> **Written problem**
Return every line of the entries below word for word, leaving out the pictures.

## start Supplied data

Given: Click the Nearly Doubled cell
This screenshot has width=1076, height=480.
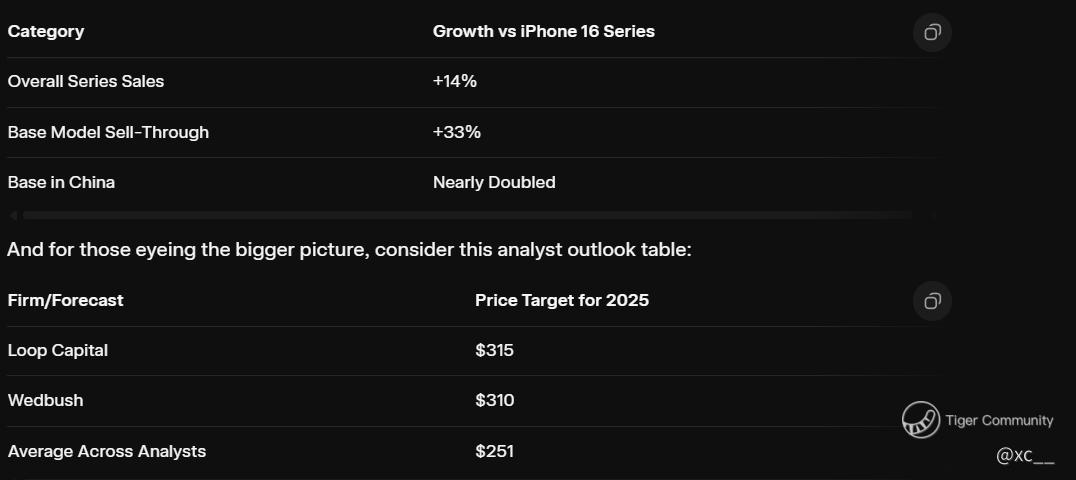Looking at the screenshot, I should click(x=494, y=183).
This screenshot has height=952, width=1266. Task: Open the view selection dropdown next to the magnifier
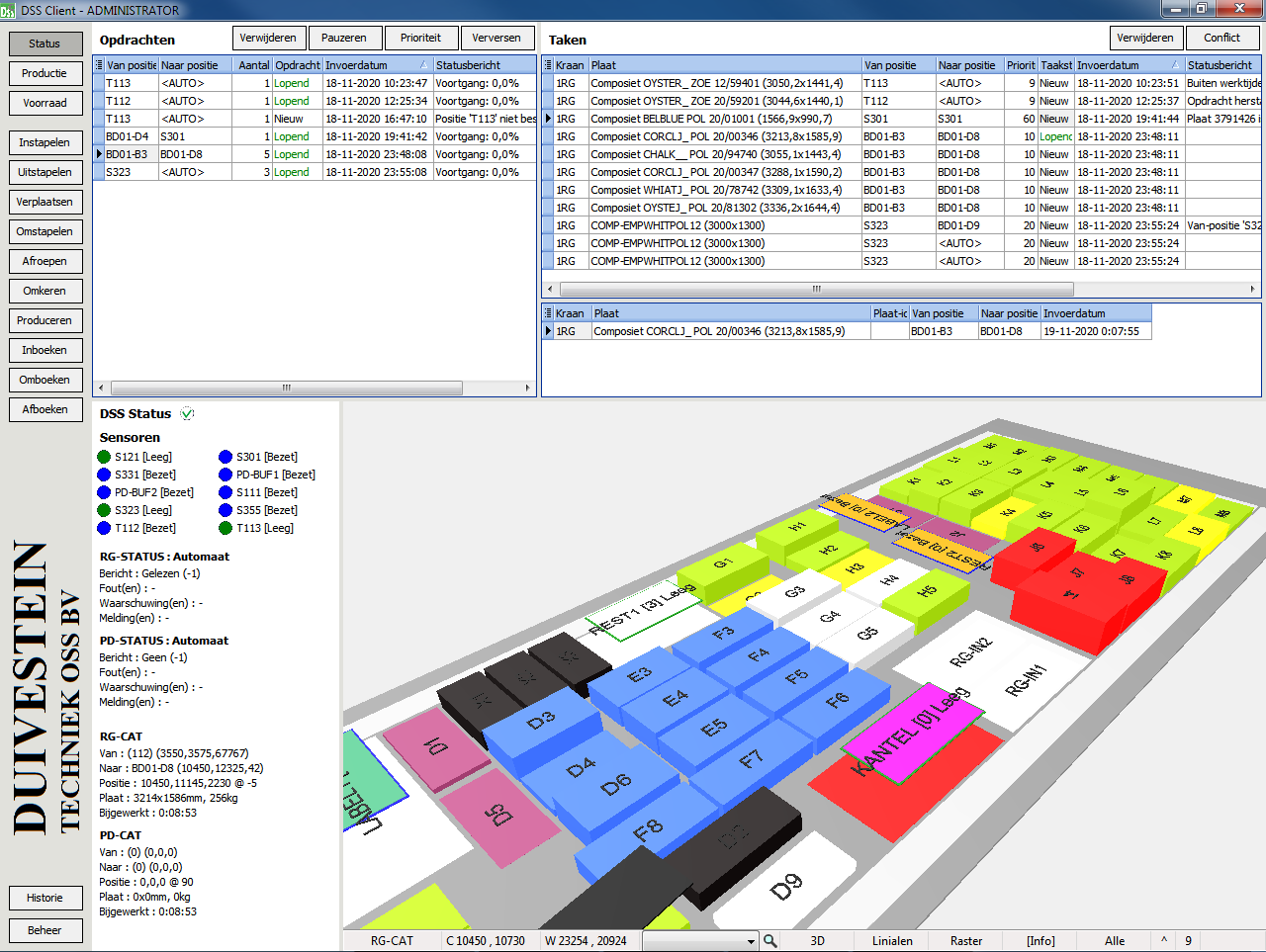click(x=749, y=940)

## end Supplied data

> **Written response**
Given: Click the Nearly Doubled cell
This screenshot has width=1076, height=480.
Looking at the screenshot, I should click(x=494, y=183).
This screenshot has height=952, width=1266. Task: Open the view selection dropdown next to the magnifier
click(x=749, y=940)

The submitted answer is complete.